You would need to store the uninterned symbol in some sort of data structure, to then be able to fetch the symbol. Alternatively, store the defined function in some sort of data structure.
Surprisingly, CLISP bug 180 isn't actually an ANSI CL conformance bug. Not only that, but evidently, ANSI Common Lisp is itself so broken in this regard that even the progn based workaround is a courtesy of the implementation.
Common Lisp is a language intended for compilation, and compilation produces issues regarding the identity of objects which are placed into compiled files and later loaded ("externalized" objects). ANSI Common Lisp requires that literal objects reproduced from compiled files are only similar to the original objects. (CLHS 3.2.4 Literal Objects in Compiled Files).

---+---

• _EXERCISE_
Pick up the passage on uninterned symbols and compiled files in Common Lisp from where it stops.

---+---

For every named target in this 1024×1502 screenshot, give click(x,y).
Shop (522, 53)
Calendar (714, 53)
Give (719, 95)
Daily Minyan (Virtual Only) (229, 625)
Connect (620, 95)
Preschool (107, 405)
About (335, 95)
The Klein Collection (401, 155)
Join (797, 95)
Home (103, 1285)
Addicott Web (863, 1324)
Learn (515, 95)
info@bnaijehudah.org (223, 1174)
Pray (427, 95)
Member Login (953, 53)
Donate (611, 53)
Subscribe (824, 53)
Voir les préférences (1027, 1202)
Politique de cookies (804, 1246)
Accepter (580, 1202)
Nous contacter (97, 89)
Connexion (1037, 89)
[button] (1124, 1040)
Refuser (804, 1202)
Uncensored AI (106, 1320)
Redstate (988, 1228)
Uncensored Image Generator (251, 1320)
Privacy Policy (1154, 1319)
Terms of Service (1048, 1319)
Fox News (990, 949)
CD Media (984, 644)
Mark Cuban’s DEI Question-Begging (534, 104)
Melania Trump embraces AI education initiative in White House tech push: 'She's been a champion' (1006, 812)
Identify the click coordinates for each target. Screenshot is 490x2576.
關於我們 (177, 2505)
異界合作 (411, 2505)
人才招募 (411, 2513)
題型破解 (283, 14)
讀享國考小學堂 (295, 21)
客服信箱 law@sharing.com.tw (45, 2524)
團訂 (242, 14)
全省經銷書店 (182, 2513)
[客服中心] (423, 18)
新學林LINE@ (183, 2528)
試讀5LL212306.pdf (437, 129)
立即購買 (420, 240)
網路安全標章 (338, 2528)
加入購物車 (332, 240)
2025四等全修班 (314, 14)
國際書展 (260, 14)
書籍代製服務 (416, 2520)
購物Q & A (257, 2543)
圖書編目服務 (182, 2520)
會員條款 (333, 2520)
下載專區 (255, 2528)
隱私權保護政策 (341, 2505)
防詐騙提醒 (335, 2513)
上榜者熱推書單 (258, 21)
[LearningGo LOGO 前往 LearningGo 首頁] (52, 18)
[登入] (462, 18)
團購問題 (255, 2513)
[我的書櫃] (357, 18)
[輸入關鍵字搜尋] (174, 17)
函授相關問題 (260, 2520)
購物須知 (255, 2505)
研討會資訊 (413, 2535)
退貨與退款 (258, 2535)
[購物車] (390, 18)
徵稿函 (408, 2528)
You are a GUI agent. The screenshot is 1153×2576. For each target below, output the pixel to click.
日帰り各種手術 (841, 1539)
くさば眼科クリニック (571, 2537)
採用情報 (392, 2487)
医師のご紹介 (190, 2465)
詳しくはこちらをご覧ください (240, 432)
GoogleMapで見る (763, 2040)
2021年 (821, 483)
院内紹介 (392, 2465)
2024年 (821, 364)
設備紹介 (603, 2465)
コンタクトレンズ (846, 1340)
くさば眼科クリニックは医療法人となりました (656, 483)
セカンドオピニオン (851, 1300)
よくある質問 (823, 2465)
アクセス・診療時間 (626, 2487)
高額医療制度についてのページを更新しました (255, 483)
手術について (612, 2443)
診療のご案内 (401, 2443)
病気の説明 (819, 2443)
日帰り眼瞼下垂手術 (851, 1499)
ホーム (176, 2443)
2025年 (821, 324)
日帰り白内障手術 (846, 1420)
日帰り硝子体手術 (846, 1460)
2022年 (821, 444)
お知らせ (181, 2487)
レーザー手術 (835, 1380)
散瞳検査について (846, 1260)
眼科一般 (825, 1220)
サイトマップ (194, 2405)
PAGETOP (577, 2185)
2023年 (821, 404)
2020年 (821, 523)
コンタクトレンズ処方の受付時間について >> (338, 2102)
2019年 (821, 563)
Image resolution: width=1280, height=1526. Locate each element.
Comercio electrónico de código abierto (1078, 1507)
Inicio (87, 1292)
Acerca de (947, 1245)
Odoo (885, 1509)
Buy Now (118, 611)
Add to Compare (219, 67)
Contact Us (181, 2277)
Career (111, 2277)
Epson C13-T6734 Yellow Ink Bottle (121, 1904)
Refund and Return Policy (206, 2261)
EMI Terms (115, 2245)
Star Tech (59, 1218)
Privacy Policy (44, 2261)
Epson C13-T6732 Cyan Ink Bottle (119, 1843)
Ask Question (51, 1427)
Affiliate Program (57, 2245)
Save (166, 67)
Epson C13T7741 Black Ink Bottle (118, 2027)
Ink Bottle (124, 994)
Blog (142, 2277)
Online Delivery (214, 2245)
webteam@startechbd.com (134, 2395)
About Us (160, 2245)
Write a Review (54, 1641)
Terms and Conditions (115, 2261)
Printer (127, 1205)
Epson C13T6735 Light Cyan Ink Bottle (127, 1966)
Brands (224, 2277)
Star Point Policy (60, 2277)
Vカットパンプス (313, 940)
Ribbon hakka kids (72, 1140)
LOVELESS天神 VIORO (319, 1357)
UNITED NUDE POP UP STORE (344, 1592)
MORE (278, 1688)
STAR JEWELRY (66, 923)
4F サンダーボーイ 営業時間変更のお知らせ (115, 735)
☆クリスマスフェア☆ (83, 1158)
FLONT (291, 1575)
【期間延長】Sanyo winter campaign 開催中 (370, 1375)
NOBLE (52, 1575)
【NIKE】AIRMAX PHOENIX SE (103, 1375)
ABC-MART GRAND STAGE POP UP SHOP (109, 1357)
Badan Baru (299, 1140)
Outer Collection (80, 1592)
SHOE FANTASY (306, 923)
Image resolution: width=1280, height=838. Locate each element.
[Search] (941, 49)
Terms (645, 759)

---+---

• _RESULT OF THIS EXERCISE_
Firstly, according to the definition similarity (3.2.4.2.2 Definition of Similarity), the rules for uninterned symbols is that similarity is name based. If we compile code with a literal that contains an uninterned symbol, then when we load the compiled file, we get a symbol which is similar and not (necessarily) the same object: a symbol which has the same name.
What if the same uninterned symbol is inserted into two different top-level forms which are then compiled as a file? When the file is loaded, are those two similar to each other at least? No, there is no such requirement.
But it gets worse: there is also no requirement that two occurrences of the same uninterned symbol in the same form will be externalized in such a way that their relative identity is preserved: that the re-loaded version of that object will have the same symbol object in all the places where the original was. In fact, the definition of similarity contains no provision for preserving the circular structure and substructure sharing. If we have a literal like '#1=(a b . #1#), as a literal in a compiled file, there appears to be no requirement that this be reproduced as a circular object with the same graph structure as the original (a graph isomorphism). The similarity rule for conses is given as naive recursion: two conses are similar if their respective cars and cdrs are similar. (The rule can't even be evaluated for circular objects; it doesn't terminate).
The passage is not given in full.